O mito grego de Ifigénia é-nos particularmente famoso de duas peças de teatro da autoria de Eurípides, nomeadamente Ifigénia em Áulide e na Táurida, que nos apresentam dois momentos diferentes da história dessa mesma figura. Nesse sentido, resumimos aqui a sua trama mitológica apenas de uma forma muito breve:
O rei Agamémnon tinha ofendido Artémis, deusa da caça. Como tal, essa divindade fez com que todos os ventos cessassem, impedindo a partida marítima do exército aqueu para Tróia, até que o monarca aceitasse dar a vida da sua própria filha em troca de poder prosseguir com o seu empreendimento. E ele até acaba por fazê-lo, ou, pelo menos, parece acabar, no culminar da primeira peça, quando sacrificou a sua própria filha num altar...
Depois, na segunda peça, que toma lugar pelo menos 10 anos mais tarde, acaba por se descobrir que, mais do que falecer naquele que teria sido o seu derradeiro altar e pelas mãos do próprio pai, Ifigénia foi, por obra e piedade dos deuses, substituída por um animal e transportada para uma terra distante, onde acabará por vir a reencontrar o próprio irmão...
Face a esta trama muito geral, uma questão impõe-se: será que existiu, nos tempos da Antiguidade, alguma versão do mito em que Ifigénia faleceu verdadeiramente em Áulide, terminando aí toda a sua vida?

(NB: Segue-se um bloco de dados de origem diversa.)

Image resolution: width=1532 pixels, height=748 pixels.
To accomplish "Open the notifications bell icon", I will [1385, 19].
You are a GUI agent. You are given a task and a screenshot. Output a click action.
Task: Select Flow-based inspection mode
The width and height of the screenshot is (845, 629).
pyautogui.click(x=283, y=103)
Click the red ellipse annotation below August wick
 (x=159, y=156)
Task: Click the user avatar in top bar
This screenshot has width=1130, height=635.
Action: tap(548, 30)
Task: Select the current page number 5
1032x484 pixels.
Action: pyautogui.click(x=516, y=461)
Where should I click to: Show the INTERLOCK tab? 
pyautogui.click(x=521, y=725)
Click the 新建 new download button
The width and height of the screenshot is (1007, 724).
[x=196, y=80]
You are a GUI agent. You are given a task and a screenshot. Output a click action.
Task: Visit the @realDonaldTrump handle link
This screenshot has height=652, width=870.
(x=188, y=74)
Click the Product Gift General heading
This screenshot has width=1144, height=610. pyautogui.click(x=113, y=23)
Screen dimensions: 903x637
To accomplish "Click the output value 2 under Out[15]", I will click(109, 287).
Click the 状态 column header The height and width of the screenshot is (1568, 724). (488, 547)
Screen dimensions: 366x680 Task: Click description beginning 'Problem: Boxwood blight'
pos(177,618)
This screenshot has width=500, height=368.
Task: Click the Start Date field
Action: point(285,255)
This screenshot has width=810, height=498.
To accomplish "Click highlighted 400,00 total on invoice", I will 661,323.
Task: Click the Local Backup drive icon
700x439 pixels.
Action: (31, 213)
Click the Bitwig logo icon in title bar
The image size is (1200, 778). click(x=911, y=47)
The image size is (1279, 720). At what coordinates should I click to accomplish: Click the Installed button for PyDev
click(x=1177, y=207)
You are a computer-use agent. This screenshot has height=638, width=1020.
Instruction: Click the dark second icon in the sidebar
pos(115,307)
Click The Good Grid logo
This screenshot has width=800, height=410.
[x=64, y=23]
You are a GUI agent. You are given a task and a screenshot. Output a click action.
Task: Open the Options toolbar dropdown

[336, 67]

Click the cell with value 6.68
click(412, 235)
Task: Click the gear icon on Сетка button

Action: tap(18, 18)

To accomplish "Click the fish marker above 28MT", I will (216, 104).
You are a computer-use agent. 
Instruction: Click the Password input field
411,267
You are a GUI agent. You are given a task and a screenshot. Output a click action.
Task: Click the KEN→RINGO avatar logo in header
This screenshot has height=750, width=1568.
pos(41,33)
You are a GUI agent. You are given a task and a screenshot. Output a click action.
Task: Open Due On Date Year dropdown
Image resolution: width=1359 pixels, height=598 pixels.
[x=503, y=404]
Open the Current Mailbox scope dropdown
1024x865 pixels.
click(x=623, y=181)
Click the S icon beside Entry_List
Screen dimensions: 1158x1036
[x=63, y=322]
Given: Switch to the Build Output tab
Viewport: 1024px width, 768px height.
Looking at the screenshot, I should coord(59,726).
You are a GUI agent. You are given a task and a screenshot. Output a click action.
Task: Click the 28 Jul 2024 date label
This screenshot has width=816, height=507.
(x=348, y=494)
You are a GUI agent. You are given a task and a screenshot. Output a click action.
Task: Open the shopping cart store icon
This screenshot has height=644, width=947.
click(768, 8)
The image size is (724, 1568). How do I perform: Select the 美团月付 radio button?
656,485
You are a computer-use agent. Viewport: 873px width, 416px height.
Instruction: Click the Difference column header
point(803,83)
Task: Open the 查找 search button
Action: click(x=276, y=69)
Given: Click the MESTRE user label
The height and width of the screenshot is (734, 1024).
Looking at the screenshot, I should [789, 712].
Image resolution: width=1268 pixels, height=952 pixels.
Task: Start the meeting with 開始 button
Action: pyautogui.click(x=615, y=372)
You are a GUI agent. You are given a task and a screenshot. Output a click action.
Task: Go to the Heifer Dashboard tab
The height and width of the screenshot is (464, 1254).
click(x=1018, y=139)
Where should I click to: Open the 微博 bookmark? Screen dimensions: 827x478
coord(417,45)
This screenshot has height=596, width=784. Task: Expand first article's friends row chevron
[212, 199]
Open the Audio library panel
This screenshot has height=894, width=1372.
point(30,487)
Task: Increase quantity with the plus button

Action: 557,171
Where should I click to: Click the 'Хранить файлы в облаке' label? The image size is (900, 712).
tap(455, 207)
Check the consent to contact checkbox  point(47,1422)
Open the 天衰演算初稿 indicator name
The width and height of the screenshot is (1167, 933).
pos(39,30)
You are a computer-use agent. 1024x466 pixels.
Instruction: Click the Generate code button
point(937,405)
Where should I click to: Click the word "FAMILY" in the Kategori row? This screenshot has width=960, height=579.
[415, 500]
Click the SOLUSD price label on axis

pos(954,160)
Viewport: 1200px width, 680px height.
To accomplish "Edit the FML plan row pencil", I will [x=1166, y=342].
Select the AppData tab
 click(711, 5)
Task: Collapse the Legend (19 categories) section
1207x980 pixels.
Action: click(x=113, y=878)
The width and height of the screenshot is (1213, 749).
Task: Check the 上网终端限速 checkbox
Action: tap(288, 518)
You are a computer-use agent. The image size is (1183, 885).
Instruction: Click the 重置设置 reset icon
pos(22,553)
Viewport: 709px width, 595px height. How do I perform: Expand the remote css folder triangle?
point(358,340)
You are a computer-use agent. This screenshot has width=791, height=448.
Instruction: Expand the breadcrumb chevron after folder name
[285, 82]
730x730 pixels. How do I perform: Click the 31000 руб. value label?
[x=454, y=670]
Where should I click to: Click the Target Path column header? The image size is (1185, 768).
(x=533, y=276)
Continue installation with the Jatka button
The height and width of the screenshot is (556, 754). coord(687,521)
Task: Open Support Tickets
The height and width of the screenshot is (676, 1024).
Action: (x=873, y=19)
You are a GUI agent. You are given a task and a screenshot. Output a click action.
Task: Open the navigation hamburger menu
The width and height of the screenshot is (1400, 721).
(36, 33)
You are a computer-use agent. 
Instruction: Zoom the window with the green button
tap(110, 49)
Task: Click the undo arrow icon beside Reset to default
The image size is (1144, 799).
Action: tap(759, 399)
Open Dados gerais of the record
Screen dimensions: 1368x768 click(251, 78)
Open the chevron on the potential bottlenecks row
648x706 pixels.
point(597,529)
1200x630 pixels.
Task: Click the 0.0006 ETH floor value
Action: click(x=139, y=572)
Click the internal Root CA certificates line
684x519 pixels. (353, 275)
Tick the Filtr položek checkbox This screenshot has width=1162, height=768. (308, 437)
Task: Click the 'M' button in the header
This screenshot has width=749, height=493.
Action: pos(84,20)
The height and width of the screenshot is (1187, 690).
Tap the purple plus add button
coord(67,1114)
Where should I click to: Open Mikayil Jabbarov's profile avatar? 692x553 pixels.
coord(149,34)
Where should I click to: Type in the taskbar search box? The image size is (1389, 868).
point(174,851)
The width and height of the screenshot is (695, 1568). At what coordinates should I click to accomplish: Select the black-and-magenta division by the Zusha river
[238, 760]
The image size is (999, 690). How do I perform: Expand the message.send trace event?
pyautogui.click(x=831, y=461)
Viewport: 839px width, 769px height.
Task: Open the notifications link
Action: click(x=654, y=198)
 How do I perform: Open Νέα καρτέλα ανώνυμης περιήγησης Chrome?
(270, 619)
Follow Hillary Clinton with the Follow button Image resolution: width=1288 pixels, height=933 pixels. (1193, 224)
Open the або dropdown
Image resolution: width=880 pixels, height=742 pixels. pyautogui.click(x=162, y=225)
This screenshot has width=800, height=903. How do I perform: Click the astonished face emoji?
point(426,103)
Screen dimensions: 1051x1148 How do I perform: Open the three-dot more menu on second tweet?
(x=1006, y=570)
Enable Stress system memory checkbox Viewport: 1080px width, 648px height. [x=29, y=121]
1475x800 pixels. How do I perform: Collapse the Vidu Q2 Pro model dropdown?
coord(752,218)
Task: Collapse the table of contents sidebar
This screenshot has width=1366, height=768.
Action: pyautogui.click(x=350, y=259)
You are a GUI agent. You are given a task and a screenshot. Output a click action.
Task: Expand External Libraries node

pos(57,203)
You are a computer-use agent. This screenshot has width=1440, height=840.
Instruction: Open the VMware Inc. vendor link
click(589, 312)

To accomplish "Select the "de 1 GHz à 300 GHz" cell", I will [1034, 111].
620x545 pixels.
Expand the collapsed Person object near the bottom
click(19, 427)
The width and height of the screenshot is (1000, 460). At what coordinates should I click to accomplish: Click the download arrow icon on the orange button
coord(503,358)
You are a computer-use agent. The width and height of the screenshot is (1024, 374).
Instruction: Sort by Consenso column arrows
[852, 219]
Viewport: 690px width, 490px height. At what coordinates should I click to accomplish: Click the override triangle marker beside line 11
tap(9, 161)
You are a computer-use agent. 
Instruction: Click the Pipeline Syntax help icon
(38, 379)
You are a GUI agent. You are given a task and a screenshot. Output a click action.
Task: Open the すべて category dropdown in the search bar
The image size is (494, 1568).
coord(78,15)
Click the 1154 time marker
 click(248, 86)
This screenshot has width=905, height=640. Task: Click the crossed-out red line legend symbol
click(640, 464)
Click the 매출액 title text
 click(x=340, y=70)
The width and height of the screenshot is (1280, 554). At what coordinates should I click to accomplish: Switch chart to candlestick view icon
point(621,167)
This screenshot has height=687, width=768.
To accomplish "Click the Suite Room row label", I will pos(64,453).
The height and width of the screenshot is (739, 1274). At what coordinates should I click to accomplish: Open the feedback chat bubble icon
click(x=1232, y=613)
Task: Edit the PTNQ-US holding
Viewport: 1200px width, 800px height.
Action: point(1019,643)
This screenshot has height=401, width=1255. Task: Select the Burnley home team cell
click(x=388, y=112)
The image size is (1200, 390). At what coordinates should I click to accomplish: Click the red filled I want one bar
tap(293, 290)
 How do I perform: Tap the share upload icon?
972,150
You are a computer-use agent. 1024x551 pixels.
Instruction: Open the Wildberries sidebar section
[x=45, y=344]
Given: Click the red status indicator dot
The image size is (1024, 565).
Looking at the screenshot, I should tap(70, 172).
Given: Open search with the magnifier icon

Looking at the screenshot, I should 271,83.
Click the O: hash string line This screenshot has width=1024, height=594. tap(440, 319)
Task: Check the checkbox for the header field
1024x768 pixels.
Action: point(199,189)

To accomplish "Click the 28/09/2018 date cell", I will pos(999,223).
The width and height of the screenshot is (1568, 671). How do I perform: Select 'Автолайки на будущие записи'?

Não sabemos, mas, por exemplo, Hesíodo, no seu Catálogo das Mulheres, diz que a jovem foi transformada na deusa Hécate, não falecendo no altar, dando-nos a perceber que eram muitas as opiniões que podiam ter existido sobre o seu destino final.
Mas volte-se à versão de Eurípides. A mesma trama geral do mito de Ifigénia também foi descrita por Aristóteles, na sua Poética, em linhas que merecem aqui ser recordadas. A tradução é em Português do Brasil, não sendo da nossa autoria:
Uma donzela, prestes a ser degolada durante um sacrifício, foi tirada dos sacrificadores, sem estes darem pelo fato [como nos diz a primeira das peças mencionadas acima]; e [a história depois continua na segunda peça, com esta sequência geral - ] transportada a outra região onde uma lei ordenava que os estrangeiros fossem imolados à deusa; e a donzela foi investida nesta função sacerdotal. Passado algum tempo, o irmão da sacerdotisa chega àquela região, e isto ocorre porque o oráculo do deus lhe prescrevera que se dirigisse àquele lugar, por motivo alheio à história e ao entrecho dramático da mesma. Chegando lá, ele é feito prisioneiro; mas quando ia ser sacrificado, deu-se a conhecer (quer como explica Eurípides, quer segundo a concepção de Polído, declarando naturalmente que não somente ele, mas também sua irmã devia ser oferecida em sacrifício) e com estas palavras se salvou.
fonte
Como o filósofo grego dá a entender, a história da morte e sacrifício de Ifigénia, que nos poderia parecer o término da sua vida, é aqui o início de algo mais complexo, de toda uma aventura a que somente Orestes, num último momento, tem acesso. Assim, esta figura, é na primeira peça quase somente filha de Agamémnon, mas na segunda já tem o seu papel principal como irmã de Orestes; dos eventos com a primeira figura masculina pouco mais se conhece que o sacrifício (o que faz algum sentido, tendo em mente a cultura da época), mas é o reconhecimento final desta heroína pelo próprio irmão que bem nos chegou, e que mais nos caracteriza, hoje, esta figura!